遠方から広がる海を越えて、われわれはやって来た
 (それなのに喝采もなく、ドラムの響きもなかった)、
 誰もが真実の愛国者だ;誰もがそう理解していた、
 おのれの国の利益のために、おのれの国から追い払われた。

 1787年から最後の流刑船が出た1868年までに、825隻が刑事被告人を積み、オーストラリア
 に向かっているが、男女160,023人が上陸している。最初の自由移民の流入は1820年代まで
 は起きなかった。
◆定期郵便船のより一層のシステム化◆
 西インド就航船は、戦時と同じような状況であっても単独で行動する許可状を入手していた
 が、単独でしかも定期的に航海していたのは郵便船である。それらは、当時イギリス交易にと
 って必要不可欠になった、公用その他の郵便物を郵送していた。ある郵便船のサービスは、
 早くも1661年ハルウィッチから出発している。ある郵便船は、毎週木曜日と土曜日の午後2時
 に、ヘルボーテスリーを出帆した。[郵便物は]「夜になれば陸揚げしない」ことになっていた。最
 初のラ・コルーニャから、1689年[コーンウォル]ファルマスからのサービスに代わり、翌年以降
 そのサービスは拡大した。他の郵便船駅はロンドン、ドーバー、そして[ウェールズの]ホリーヘ
 ッドやミルフォードにあった。
  ファルマスの重要性はその位置にあった。そこはイギリス海峡とそこを吹き抜ける向かい風
 から外れていた。ロンドンからファルマスへの最初の郵便馬車が、1785年に走っている。30隻
 の定期郵便船がそこを発着場所にしていた。それらは150-200トンで足が早く、見栄えの良い船
 であり、4,000-4,500ポンドかかっており、サイズにもよるが18門以上の大砲を「密輸船」のように
 備え、また強制徴発を免除された船員が18-40人乗り組んでいた。郵便規則は、その郵便船
 が二段縮帆できるトップスルを掲げていて、政府郵便を受け取った場合直ちに出帆する責務
 を負わされていた。その正規の年間給与はわずか104ポンドであったが、ある船長は郵便船勤
 務で年間1,000ポンド以上も稼いでいた。その指揮ポストは父親から息子にしばしば引き継がれ
 ていた。その他乗組員も、当時としてはかなり高い金額を稼いでいたが、1810年、さらに1814
 年に賃上げを要求して、不成功のストライキを行っている。
  郵便ボートは、通常7年間の契約で、郵便局が特に集配の迅速さに注目して、雇っていた。

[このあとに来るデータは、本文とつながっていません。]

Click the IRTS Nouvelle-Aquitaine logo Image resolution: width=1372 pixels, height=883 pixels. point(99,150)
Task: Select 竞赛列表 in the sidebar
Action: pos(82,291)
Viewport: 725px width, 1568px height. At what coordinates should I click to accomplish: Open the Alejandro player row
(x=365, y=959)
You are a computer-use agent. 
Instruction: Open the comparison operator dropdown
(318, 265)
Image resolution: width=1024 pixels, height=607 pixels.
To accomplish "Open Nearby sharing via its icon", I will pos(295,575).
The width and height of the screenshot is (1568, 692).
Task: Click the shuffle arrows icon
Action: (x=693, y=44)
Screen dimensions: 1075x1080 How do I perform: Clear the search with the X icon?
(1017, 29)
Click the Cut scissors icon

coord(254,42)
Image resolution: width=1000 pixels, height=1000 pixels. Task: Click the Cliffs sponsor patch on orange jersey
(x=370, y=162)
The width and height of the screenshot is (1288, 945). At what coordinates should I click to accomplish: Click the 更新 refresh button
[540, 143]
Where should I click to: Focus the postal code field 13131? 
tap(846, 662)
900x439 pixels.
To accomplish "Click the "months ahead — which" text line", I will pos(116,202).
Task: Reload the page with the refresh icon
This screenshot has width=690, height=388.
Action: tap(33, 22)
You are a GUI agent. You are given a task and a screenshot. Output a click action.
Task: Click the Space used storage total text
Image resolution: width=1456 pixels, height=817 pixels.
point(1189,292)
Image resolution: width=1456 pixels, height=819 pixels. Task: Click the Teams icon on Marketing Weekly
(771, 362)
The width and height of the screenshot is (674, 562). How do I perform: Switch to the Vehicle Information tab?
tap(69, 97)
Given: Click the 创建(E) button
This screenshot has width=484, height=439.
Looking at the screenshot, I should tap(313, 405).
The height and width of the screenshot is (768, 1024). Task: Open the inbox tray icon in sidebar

 郵便ボートは正貨を移送し、ニュースを運び、そして陸海軍の重要な諜報源となっていた。アイ
 ルランド、大陸諸国、リスボン(毎週)、ジブラルタル、西インド諸島(毎月)、ブラジル、そしてハリ
 ファックスとのサービスは、定期的かつ多頻度であった。1806年、郵便サービスはジブラルタル
 からマルタにまで広げられた。それらの船が攻撃にさらされると、郵送中の郵便物は海中に投
 棄し、沈められた。スペイン向けの料金は2シリング2ペンス、アメリカ向けは3シリング7ペンスであっ
 た。非公用の郵便袋もコーヒー・ハウスを通じて集められ、他の商船を利用して発送された。こ
 れを定期的なシステムにしようとして、郵便局は1799年船便局を開設し、そして1814年法は郵
 便局に郵便物を運ぶため、軍艦、商船の別なく使用することを許可している。
  全体として、郵便船はいいサービスを提供していたが、郵便物以外の貨物や正貨の運賃は
 船長と乗組員の取り分であった。それら取り分への関心は郵便局と対立することが多かった。
 戦時、かれらは捕獲しやすい弱そうな船を襲い、公の意志疎通を遅らせる傾向があった。それ
 ら郵便船は旅客、主として武官、官吏、そして商人とその家族を運んでいた。その運賃はジブ
 ラルタルへは35ギニー、ジャマイカへは54ギニーであった。戦争中、郵便船のなかには、私掠船
 に拿捕される船もあり、ファルマスの郵便船19隻がフランスとの戦争中に捕まっている。
◆アジア人船員の雇用、おさげ髪の流行◆
 船員数もまた増加した。18世紀末の航海事業は、現代よりはるかに国民的な産業であった。
 当時の人口1,200万人のうち、船員はあらゆる種類の船員を含め300,000人であり、そのなか
 にはイギリス船に乗り海上で働く外国人は含まれていない。アジア人船員の雇用は東インド会
 社の初期にさかのぼるが、東インド会社船の乗組員は往航中、死亡や脱走で大幅に減少した
 ので、インド人(ラスカルlascar)、後には中国人でもって補充せざるをえなかった。イギリス船に
 おけるそれら船員の雇用は1980年代まで続いた。
  ウィリアム・ヒッキーは、1808年東インド会社船に乗って帰国するとき、「9人のアメリカ人や18
 人の中国人以外に、ヨーロッパのほとんどすべての国々の国民を含む、見知らぬ多くの乗組
 員」についてふれている。かれは10人以上がイングランド人乗った船を見たことがないという。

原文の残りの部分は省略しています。